Охранник, который так и не удосужился представиться, провел нас через знакомое двухэтажное фойе с полом в черно-белую клетку с налетом мелодраматичности. Дом был огромным и пустым, стук наших ботинок удручающим эхом разносился по коридору. Горничные в синих отглаженных униформах спешили по коридору, не поднимая взгляда и сохраняя прямую осанку. Из одной гостиной доносились звуки игры на фортепиано. Мои родители часто приглашали одаренных детей из малообеспеченных семей на уроки фортепиано. Хороший пиар-ход, к тому же моя мама – поклонница классической музыки.

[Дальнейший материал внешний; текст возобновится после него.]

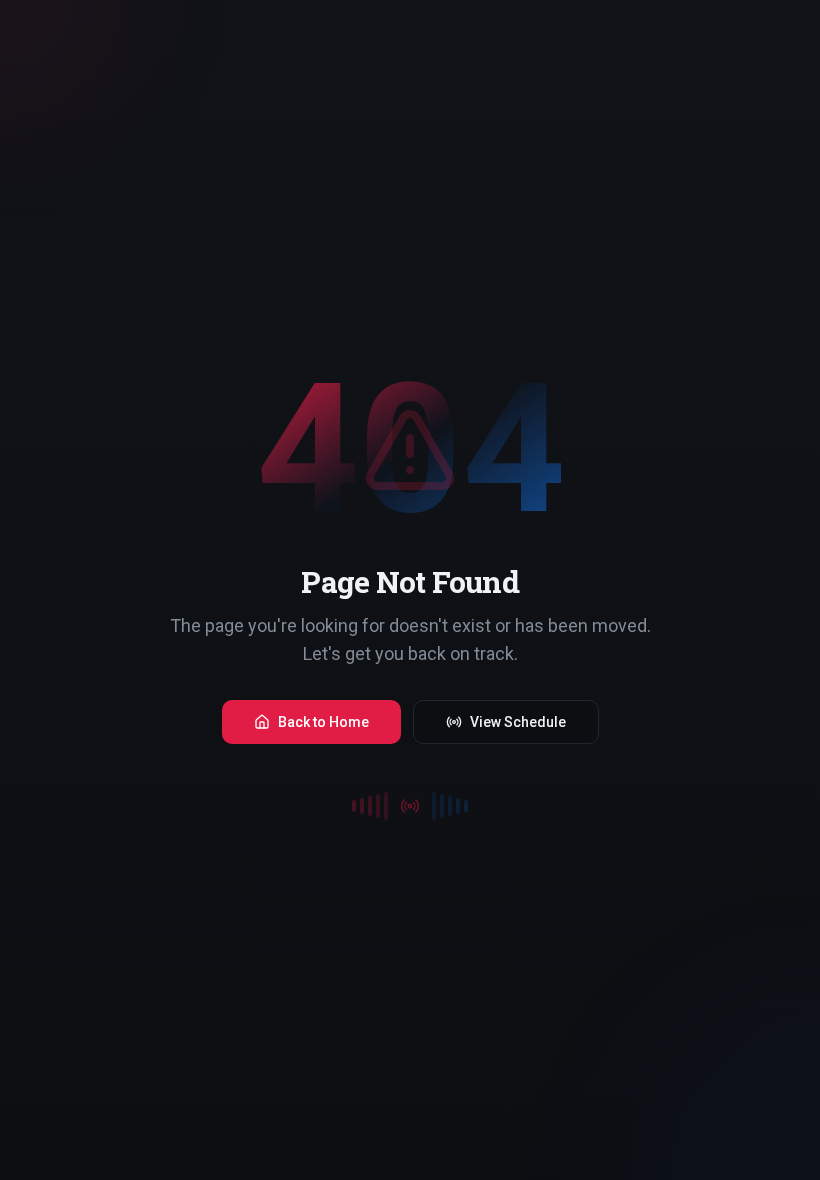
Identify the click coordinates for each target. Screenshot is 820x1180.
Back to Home (323, 722)
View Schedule (518, 722)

Благотворительные жесты моих родителей по отношению к детям всегда сбивали меня с толку. С одной стороны, несомненно, похвально жертвовать деньги обществу. С другой же, не лучше ли им начать с доброты к собственному ребенку?
Мужчина провел нас в комнату, которую родители называли гостевой приемной. Белое опрятное помещение с камином, выложенным светлым кирпичом, и коричневыми кожаными диванами. Все пространство занято семейными фотографиями мамы, папы и Геры. Изредка в кадре появлялись Крейг и собаки семьи Бабс и Бамбу. Ни на одной фотографии не было меня. В основном потому, что я не появлялась на всех тех мероприятиях, где делались снимки. На одном из праздников, где все-таки присутствовала – на лыжной прогулке, – я отказалась участвовать в съемке. Мне не хотелось доставлять родителям удовольствие думать, будто мы одна большая счастливая семья.